I love Christmas Eve. Something about the excitement in the air. The kids on the street are happy and joyous and, in Southern California, the weather turns a nice kind of cold that we can actually lite up the fireplaces (although I’m sure my friends in the midwest think we are insane).

It’s a cool 45 degrees. This year my significant other (hubby of almost 40 years) is recouping from back surgery, so we’re taking it easy. Making Chinese food and watching the Godfather trilogy. While I do miss the kids coming over for crab legs and cole slaw, it’s nice that one of my sons picked up the tradition and is right now hosting more than 25 people at his house. Good thing he’s doing it this year because next year he’ll have a couple of 1 year olds running around and this tradition just may be coming back to grandma’s house.

Got another son who will be cooking up some Aebleskivers tomorrow morning (that’s Danish pancakes for those who don’t know). Another tradition handed down.

And so it goes. My mom passed 10 years ago on Christmas Eve. She had a good life and we always said it was a good day to die for a nice Catholic lady. Celebrating the birth of Jesus in Heaven. Not bad.

But it did get me to thinking about a Christmas years ago. My mom was mad at my dad. Don’t know why but she decided not to do Christmas that year. Mind you, there were about six of us then (the other 3 came later). My dad, ever the romantic and holder of all things family, made a run to the gas station to buy us gifts (remember, this was about 100 years ago and not many stores stayed open on Christmas Eve). That year we got car fresheners, key chains, maybe a metal toy truck or car and candy. I pretty sure we didn’t care. For us, it was magical.

My mom must have come around because I really don’t remember it badly. Of course, I may be the only one of my siblings who remember it at all.

Which brings me to 2016. All things change, including Christmas. All those years of crab leg Christmas Eves, 25 to 30 people for Christmas dinner, toys, bikes, skateboards, quads, Playstations were fun but exhausting. Last year, Christmas set me on my heels (like Christmases before) when we lost someone close to us. It seems like a bad time of year for death, but then again, when is a good time to be sad.

The excitement is still in the air. The kids across the street are playing with their race cars and drones, my husband is sitting in front of the fireplace with the two old labs and I’m thinking about Christmas past.

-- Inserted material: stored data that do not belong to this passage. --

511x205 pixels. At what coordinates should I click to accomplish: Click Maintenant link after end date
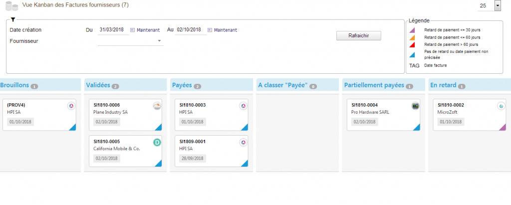click(226, 30)
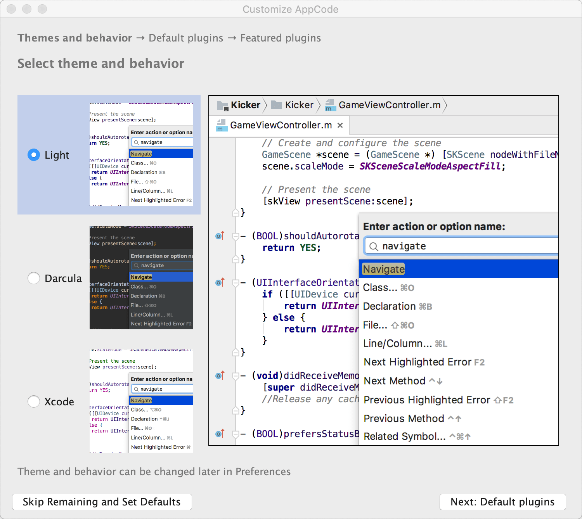Click the search magnifier icon in action field
Image resolution: width=582 pixels, height=519 pixels.
374,246
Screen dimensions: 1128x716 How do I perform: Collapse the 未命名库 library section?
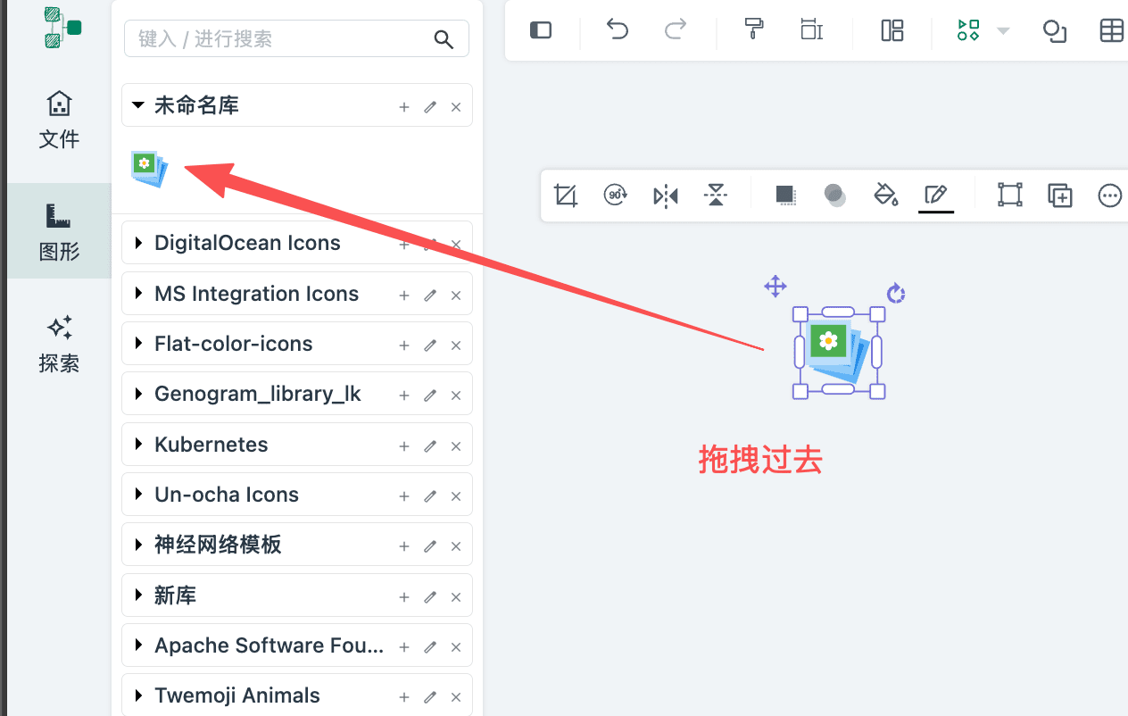point(138,105)
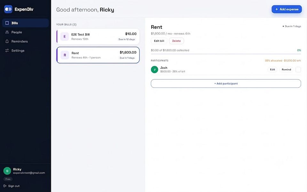Click the Sign out arrow icon
The width and height of the screenshot is (307, 192).
[x=5, y=186]
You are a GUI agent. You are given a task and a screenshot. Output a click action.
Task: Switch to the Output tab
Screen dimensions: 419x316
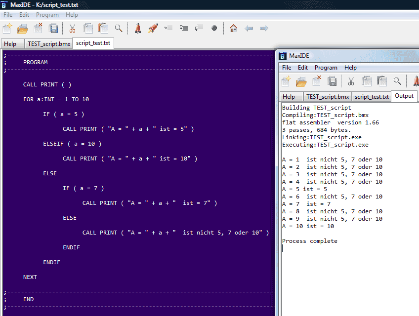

While I’m not a big fan of Christmas (I like Thanksgiving so much more), I’m happy to see people happy. It was a tough year. I’m hoping people in general will stop worrying about the end of the world (ala Trump victory) and focus in on really how good we have it. Because it may just be an air freshener from a gas station, but there is something magical about Christmas and we should enjoy every minute we spend with our family and friends.

Merry Christmas and peace to all.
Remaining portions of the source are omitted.